──────── Excerpted data

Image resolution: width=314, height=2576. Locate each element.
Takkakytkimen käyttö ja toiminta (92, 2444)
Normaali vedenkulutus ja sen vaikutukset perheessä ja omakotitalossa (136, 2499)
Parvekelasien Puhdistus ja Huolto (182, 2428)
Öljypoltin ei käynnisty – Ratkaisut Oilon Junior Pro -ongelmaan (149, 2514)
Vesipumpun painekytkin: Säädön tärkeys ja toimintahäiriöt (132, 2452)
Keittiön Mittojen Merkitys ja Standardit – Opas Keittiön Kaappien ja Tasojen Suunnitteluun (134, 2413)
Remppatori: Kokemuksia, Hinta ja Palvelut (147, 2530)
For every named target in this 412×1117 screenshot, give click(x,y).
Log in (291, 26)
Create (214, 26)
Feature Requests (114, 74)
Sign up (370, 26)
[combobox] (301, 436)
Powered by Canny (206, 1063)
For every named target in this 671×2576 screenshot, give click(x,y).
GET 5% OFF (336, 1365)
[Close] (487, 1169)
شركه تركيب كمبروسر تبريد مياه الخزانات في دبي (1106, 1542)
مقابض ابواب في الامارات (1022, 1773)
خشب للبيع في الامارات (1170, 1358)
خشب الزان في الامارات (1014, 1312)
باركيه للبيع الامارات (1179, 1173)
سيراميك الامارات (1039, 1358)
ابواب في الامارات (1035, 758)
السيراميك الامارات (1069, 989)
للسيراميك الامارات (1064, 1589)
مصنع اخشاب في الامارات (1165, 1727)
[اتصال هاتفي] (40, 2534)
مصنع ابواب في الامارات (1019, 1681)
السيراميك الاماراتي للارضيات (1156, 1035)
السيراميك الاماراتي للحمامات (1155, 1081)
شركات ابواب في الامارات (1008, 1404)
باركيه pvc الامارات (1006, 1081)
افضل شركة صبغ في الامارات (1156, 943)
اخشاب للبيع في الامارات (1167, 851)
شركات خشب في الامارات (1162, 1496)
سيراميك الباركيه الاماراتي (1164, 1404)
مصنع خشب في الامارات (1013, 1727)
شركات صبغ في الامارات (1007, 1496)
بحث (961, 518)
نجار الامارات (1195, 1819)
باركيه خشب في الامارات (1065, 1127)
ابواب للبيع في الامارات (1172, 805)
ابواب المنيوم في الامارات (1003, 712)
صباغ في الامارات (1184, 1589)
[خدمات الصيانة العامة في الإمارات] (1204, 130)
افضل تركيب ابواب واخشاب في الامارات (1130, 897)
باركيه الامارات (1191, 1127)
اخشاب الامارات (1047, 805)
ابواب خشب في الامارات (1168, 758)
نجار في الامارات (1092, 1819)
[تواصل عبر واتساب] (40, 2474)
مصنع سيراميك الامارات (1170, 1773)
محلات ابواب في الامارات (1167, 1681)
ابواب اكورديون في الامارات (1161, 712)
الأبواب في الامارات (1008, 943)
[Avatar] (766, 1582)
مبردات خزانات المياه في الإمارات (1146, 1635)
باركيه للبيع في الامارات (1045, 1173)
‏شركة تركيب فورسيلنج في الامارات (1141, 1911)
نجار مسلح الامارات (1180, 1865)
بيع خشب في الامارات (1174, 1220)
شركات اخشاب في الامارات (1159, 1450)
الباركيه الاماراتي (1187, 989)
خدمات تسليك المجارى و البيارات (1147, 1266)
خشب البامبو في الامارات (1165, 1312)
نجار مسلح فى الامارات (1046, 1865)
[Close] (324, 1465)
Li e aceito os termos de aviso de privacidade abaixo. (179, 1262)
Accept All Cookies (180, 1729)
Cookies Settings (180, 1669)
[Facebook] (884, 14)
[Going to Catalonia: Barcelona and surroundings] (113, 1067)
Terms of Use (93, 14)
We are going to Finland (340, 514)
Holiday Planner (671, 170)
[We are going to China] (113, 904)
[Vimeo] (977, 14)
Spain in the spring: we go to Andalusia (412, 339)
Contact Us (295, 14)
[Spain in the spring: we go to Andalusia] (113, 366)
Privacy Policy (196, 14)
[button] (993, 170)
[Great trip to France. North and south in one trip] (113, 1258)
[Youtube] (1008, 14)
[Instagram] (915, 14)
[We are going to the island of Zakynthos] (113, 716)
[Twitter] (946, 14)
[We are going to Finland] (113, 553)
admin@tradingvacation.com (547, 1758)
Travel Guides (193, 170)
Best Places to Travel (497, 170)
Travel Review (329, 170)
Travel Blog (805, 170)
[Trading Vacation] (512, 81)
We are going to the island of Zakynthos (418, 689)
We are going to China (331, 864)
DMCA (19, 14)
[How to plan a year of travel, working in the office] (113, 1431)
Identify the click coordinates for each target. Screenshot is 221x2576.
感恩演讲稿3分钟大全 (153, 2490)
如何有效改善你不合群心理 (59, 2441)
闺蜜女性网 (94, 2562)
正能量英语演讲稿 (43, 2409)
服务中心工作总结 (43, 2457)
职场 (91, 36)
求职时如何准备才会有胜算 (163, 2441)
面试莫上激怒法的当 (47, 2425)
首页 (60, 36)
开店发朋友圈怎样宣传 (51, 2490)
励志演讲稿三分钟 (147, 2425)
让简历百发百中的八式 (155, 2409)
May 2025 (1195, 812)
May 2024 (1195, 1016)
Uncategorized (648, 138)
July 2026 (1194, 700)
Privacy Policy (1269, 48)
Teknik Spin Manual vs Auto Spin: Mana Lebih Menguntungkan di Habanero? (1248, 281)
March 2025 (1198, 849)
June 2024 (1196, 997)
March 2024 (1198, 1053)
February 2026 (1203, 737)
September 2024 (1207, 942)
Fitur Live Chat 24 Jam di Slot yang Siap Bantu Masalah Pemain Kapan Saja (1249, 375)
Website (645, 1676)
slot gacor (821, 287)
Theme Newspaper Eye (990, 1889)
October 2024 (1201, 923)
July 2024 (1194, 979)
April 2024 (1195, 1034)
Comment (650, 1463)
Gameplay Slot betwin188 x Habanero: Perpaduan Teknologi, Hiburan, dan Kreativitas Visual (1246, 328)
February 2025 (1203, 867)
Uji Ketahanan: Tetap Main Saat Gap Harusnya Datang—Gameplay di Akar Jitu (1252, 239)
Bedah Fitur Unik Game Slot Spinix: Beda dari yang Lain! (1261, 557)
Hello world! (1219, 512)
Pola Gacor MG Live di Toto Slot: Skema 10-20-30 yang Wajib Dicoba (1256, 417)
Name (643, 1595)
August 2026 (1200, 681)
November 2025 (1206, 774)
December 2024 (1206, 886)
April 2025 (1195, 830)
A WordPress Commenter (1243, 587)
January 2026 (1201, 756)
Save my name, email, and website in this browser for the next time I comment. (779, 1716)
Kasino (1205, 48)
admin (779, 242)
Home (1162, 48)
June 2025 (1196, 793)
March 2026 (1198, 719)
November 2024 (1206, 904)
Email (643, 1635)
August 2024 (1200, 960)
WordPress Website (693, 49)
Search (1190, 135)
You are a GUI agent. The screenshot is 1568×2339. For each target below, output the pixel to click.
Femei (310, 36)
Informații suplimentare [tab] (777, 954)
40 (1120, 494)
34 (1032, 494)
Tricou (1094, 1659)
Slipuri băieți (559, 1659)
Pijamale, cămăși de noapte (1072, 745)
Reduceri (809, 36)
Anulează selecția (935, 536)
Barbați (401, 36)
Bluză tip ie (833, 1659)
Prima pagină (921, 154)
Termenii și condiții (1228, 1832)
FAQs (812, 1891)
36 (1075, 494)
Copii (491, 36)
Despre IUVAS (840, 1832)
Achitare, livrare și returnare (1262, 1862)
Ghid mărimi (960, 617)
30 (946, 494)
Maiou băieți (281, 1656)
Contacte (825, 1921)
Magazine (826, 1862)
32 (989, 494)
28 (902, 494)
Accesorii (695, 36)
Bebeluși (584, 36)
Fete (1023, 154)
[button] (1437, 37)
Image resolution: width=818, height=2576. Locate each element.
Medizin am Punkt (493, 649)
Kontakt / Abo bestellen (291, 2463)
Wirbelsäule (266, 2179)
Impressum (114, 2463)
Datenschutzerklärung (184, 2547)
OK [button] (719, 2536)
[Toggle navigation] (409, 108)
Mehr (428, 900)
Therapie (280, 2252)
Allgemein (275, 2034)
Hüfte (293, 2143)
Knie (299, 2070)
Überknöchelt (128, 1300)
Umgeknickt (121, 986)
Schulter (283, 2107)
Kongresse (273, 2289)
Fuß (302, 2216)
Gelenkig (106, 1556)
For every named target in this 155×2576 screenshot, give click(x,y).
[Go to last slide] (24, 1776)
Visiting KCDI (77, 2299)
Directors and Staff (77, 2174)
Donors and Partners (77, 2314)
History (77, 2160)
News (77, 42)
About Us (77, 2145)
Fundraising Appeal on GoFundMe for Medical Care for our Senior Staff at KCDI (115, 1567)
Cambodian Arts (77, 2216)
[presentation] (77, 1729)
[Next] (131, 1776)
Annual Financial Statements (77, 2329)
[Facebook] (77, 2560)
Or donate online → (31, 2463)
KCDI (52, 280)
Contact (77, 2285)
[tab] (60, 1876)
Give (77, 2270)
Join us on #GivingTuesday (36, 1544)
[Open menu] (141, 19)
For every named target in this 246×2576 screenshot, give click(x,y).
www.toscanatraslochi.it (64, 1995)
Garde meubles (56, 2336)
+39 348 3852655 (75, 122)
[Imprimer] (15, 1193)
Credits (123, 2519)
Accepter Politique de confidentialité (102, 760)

────────────────

▸ Task statement: Reproduce the listing above exactly as far as the line with "For every named target in this 412×1117", that line included.

▸ Answer to this exercise:
Image resolution: width=314, height=2576. Locate each element.
Takkakytkimen käyttö ja toiminta (92, 2444)
Normaali vedenkulutus ja sen vaikutukset perheessä ja omakotitalossa (136, 2499)
Parvekelasien Puhdistus ja Huolto (182, 2428)
Öljypoltin ei käynnisty – Ratkaisut Oilon Junior Pro -ongelmaan (149, 2514)
Vesipumpun painekytkin: Säädön tärkeys ja toimintahäiriöt (132, 2452)
Keittiön Mittojen Merkitys ja Standardit – Opas Keittiön Kaappien ja Tasojen Suunnitteluun (134, 2413)
Remppatori: Kokemuksia, Hinta ja Palvelut (147, 2530)
For every named target in this 412×1117 screenshot, give click(x,y).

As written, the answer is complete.